As one of the leading voices speaking out about racial tensions in America, NFL star Benjamin Watson says the nation is in need of a heart transplant in the wake of two weeks of targeted shootings of police officers throughout the country.
"We need a heart transplant in the worst way," Watson wrote on Facebook Sunday after three officers were killed and four were seriously wounded in Baton Rouge Sunday. "Praying to the God of the Bible for America tonight."
The message from the Baltimore Ravens tight end comes in response to what Baton Rouge authorities have called the "targeted assassination" of police officers by 29-year-old ex-Marine Gavin Long, who on social media had called Dallas shooter Micha Johnson "one of us," after he killed five police officers and wounded tweleve others, including two civilians.
"The depravity of man has been on full display over the past two weeks. Many of us value our own pride, power, respect and revenge over another's life," Watson wrote in his Facebook post.
"We are playing a dangerous game that never has a desirable ending and is consequently ripping us to shreds. Another family is mourning, another community on edge."
In another Facebook post, Watson described what the Black Lives Matter movement means to him, saying: "At times in my life I've felt that black lives didn't matter to some white people or even some black people. I've even believed the myth that my life somehow wasn't as important as my white classmates, teammates and friends. Whether we are totally naïve or if we intentionally promote such a message, by listening and watching closely we will easily see that in many ways black lives don't matter."
During interviews on Fox News last week, Waston said that despite the fact that America still struggles with race and racial profiling by police, he believes it's every citizen's responsibility, no matter their skin color, to obey commands from police officers even if a person feels they have been unjustly stopped or apprehended.

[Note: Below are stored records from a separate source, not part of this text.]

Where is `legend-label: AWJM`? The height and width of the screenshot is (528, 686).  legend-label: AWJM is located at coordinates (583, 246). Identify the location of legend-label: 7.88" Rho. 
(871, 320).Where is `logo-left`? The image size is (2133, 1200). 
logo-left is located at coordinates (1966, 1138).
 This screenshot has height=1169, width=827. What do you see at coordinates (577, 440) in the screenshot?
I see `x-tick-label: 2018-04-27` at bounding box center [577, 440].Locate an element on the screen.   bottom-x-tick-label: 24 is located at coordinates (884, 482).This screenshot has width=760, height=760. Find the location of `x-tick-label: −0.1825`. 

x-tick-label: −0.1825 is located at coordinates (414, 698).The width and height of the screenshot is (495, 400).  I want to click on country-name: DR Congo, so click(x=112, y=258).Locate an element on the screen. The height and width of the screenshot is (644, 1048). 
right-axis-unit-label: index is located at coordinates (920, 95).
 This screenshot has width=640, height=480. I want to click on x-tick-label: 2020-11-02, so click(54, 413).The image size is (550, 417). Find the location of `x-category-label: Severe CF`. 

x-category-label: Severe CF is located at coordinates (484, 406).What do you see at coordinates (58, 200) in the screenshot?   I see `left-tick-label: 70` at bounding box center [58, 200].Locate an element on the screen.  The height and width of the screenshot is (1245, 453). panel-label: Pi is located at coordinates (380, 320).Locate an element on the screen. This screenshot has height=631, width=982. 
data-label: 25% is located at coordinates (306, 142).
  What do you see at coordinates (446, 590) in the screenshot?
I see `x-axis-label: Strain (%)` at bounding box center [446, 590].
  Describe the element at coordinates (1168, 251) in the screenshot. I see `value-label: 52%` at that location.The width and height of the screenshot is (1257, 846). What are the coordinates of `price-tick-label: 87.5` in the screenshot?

"[Young black men] grow up understanding that you comply with the police, that your leash is a little bit shorter," Watson said. "I have been pulled over and I have actually worried, 'Is something going to happen to me even though I am a law abiding citizen?' That is a real fear and is something that we have to come to grips with."
"With that being said, of course you comply with the police whenever something happens," he added. "I respect the police officers but something you learn as a young black man in this country is that ... life is a little bit different for you even though on the surface, it seems to be the same."
Speaking about the violence perpetrated against police officers in Dallas earlier this month, Watson continued by saying that police officers are in a place of authority and they are needed in society.
"They have a job to do. They protect and serve," Watson said. "We need them. My message for everyone, not just black men, is to obey. When a police officer asks you to do something, do it."
The 35-year-old Christian athlete who authored the book Under Our Skin: Getting Real about Race. Getting Free from the Fears and Frustrations that Divide Us last year, has also comforted his social media followers who are mourning the deaths of Philando Castile in Minnesota who was shot and killed by a Hispanic police officer, and Alton Sterling on Baton Rouge, who was also shot and killed by police officers this month.
"#PhilandoCastile #AltonSterling I'm weeping. I'm praying," one person tweeted. "I want to act. I need to be led. Help me."
The football player didn't hesitate to respond.
"Mourn w/ those who mourn," he wrote. "Pray for wisdom, understanding and opportunity to engage/challenge those in your sphere."